To get around these challenges, and extend my toolkit with little to no extra cost, I am passionate about building custom audit tools that help me search for errors, identify content opportunities, and plan ahead before launch instead of identifying problems afterward. My post about mapping Google’s “People also ask” feature as a research strategy highlights how I’ve implemented this approach in a strategy research context, but I also use this approach to audit sites that already have a content strategy in place.

Because my process is automated and client-specific, I can check for broken or out of compliance links with one command. Something like this:

seo-tools links-status --xml-index https://geofflambeth.com/sitemap.xml --output-csv ~/Downloads/my-links-status.csv

A common challenge I face on large migrations is verifying links. However, even on large sites, I can check the vast majority of links and their destinations for HTTP errors in a matter of minutes. To do so, I’ve included the feature in a home-grown “seo-tools” command line application built using python. I enter an XML sitemap (this has to be up to date first!) URL accesible from my machine, allowing me to run the tool even on local dev environments, and specify an output file. A command might look something like this:

Screenshot of spreadsheet output from seo-tools links-status report.

This returns a useful links status report, including a “source URL” (where I found a link), a “destination URL” (the link I found), whether a link opens in a new tab, HTTP response statuses (200, 404, 301, etc.), destination URLs (in case of an HTTP redirect), and other technical details.

Based on this report, my team and I can clickly implement essential link fixes before they hit production—regardless of the CMS platform. With this information, we can also filter to help ensure compliance with certain site-specific standards. For example, if a client wants all external links to open in a new tab but wants zero internal links opening in a new tab, I can filter for that specific case and identify any outliers to follow up with the site’s publishers or with our front-end developers.

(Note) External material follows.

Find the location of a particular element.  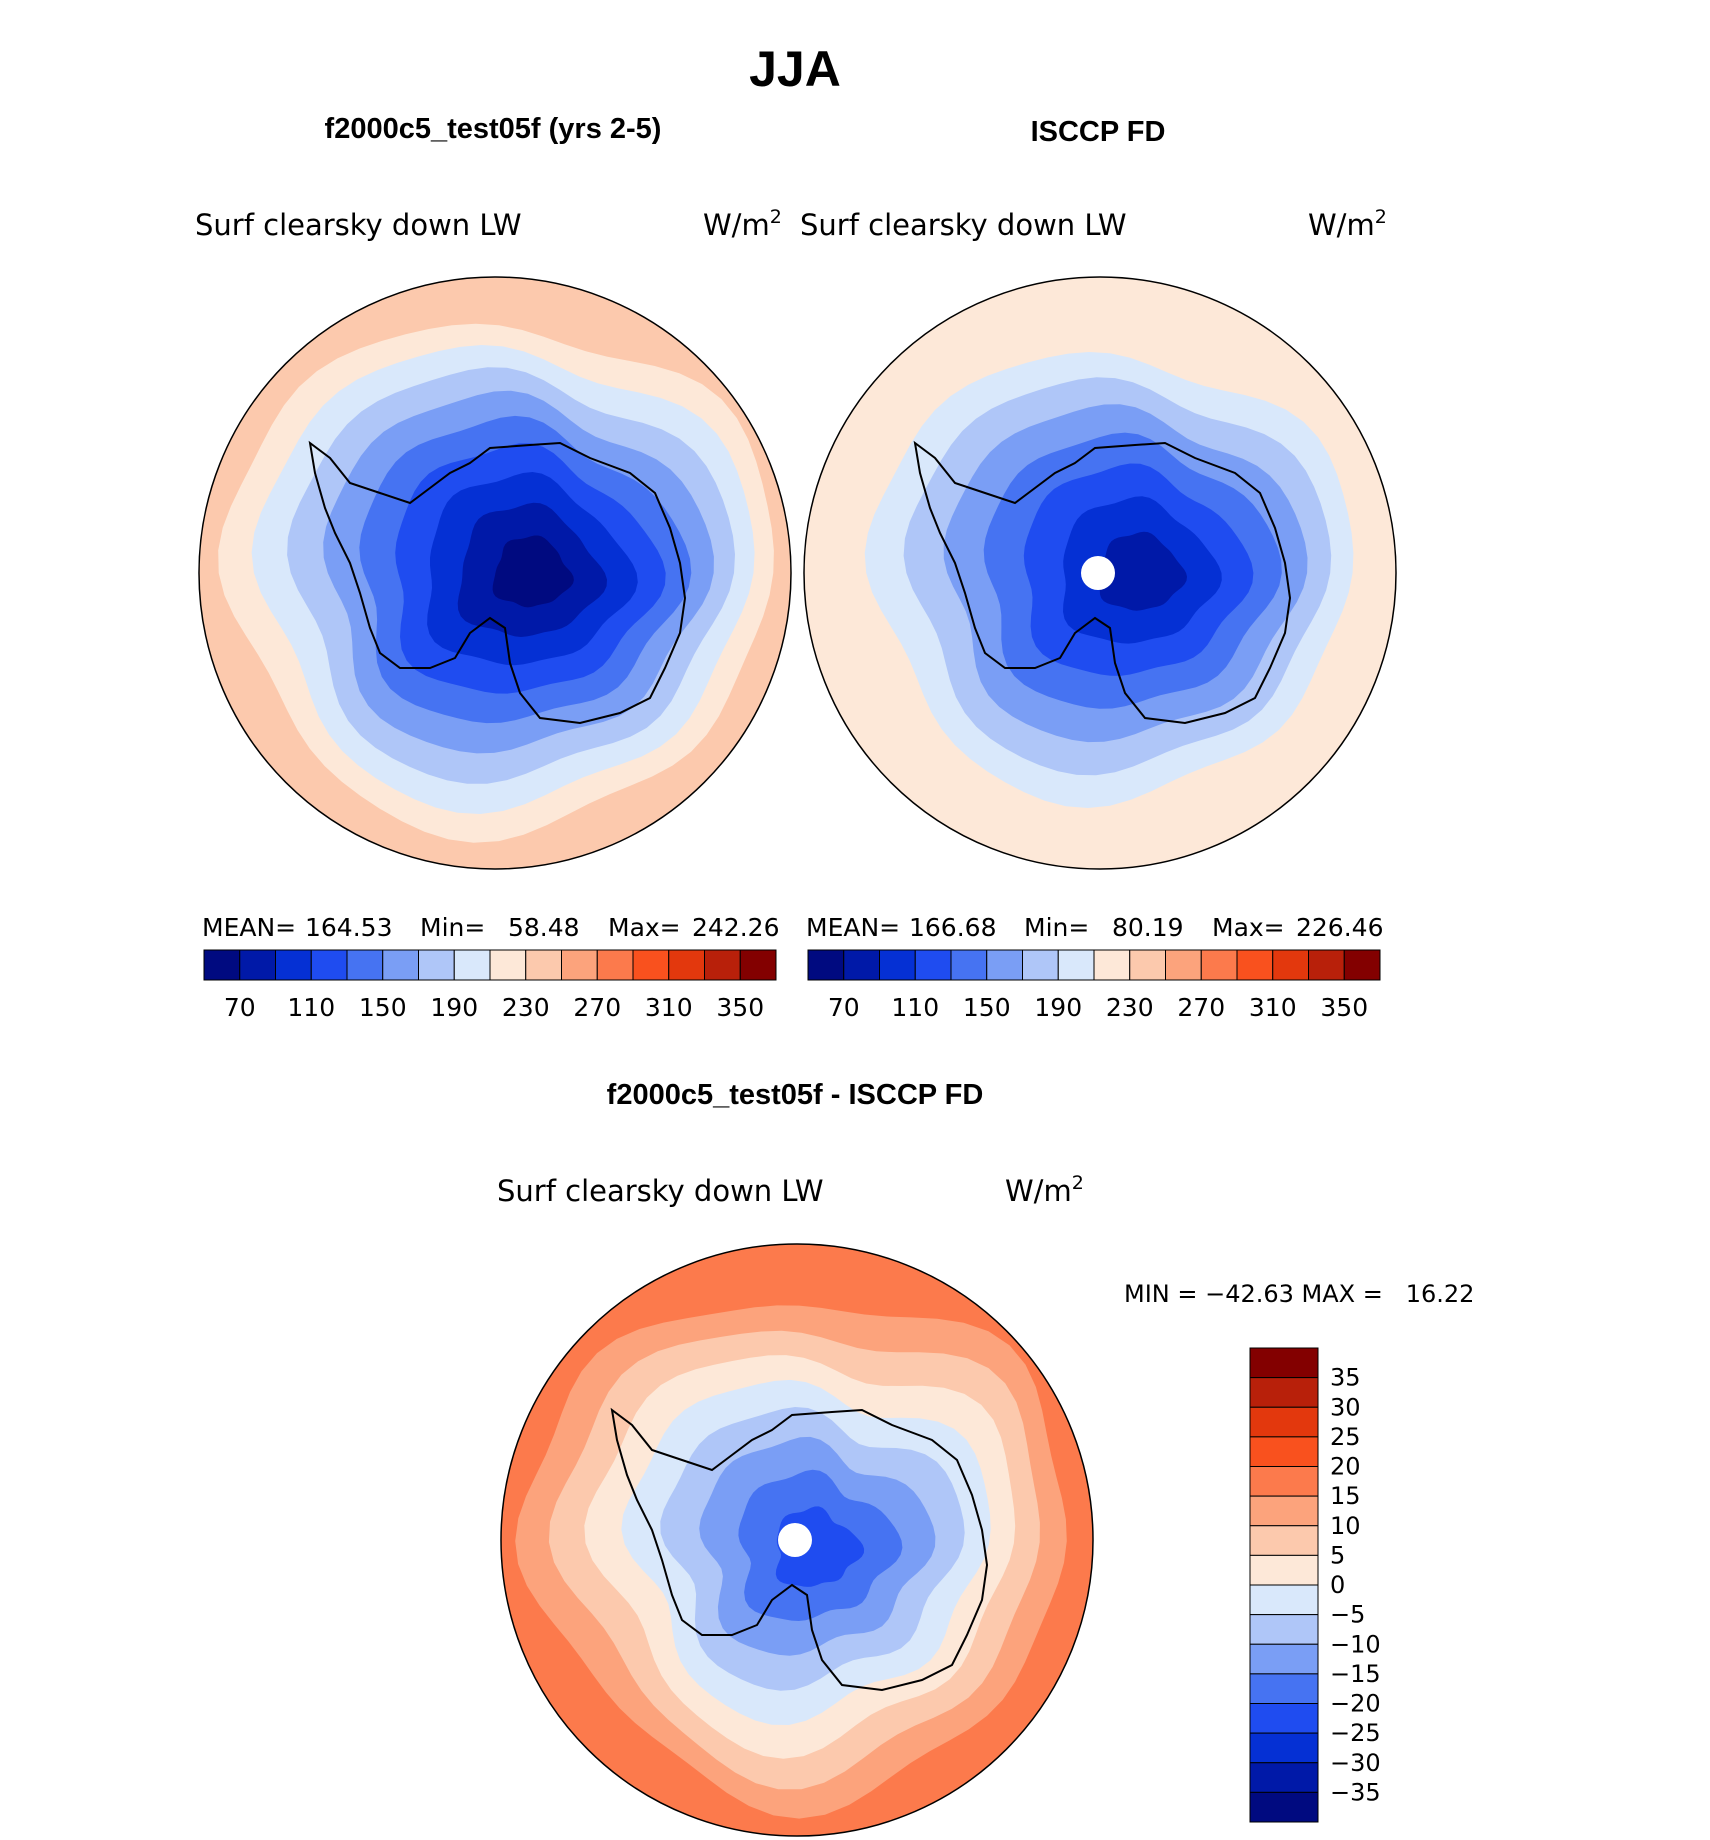

map-difference is located at coordinates (797, 1540).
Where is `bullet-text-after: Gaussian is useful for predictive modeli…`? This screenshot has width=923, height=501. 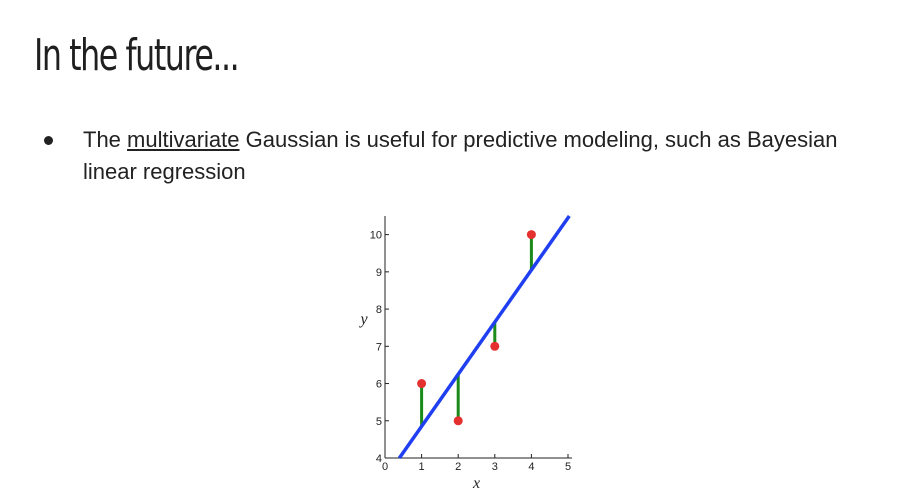
bullet-text-after: Gaussian is useful for predictive modeli… is located at coordinates (460, 156).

Creating “red yellow green” excercises for clients—or keyword mapping documents for me

Another common auditing process I participate in as a “red yellow green” excercise, where we collaborate with clients to determine which content they want to keep and which content they want to get rid of. I use the same base report to begin keyword mapping excercises, recommending updated title tags, meta descriptions, article h1s and other high-priority content to best align with user’s search intent for a page.

Screenshot of spreadsheet output from seo-tools links-status report.

Before I started building an always on SEO requests platform, which handles these requests for me, I built a custom “RYG Scrape Tool” to handle these types of requests. This was a big improvement from the previous process—where someone had to sign into a client’s CMS and copy links for every single page, post, and document on a site—and has helped to streamline large migrations on my team.

Should I get pages from a sitemap.xml, from an analytics platform, or from the CMS?

I’ve used all these options! A sitemap.xml can be great and simple to work with, but in many (if not most) cases I’ve found that a sitemap.xml doesn’t always have every single page I want to audit for a large migration. Analytics platforms are also great, but if you’ve made changes or have zero-traffic URLs they won’t be representative of the current state of your site. In my experience, I’ve found the best solution is to get your content to audit directly from the source. In my case, I frequently use the WordPress JSON API (easiest if your client’s WordPress version is up-to-date and supports API keys, but that’s worth its own post) to generate a list of all pages, posts, and documents in a site—including draft and private URLs that likely won’t show up in either a sitemap.xml or analytics platform.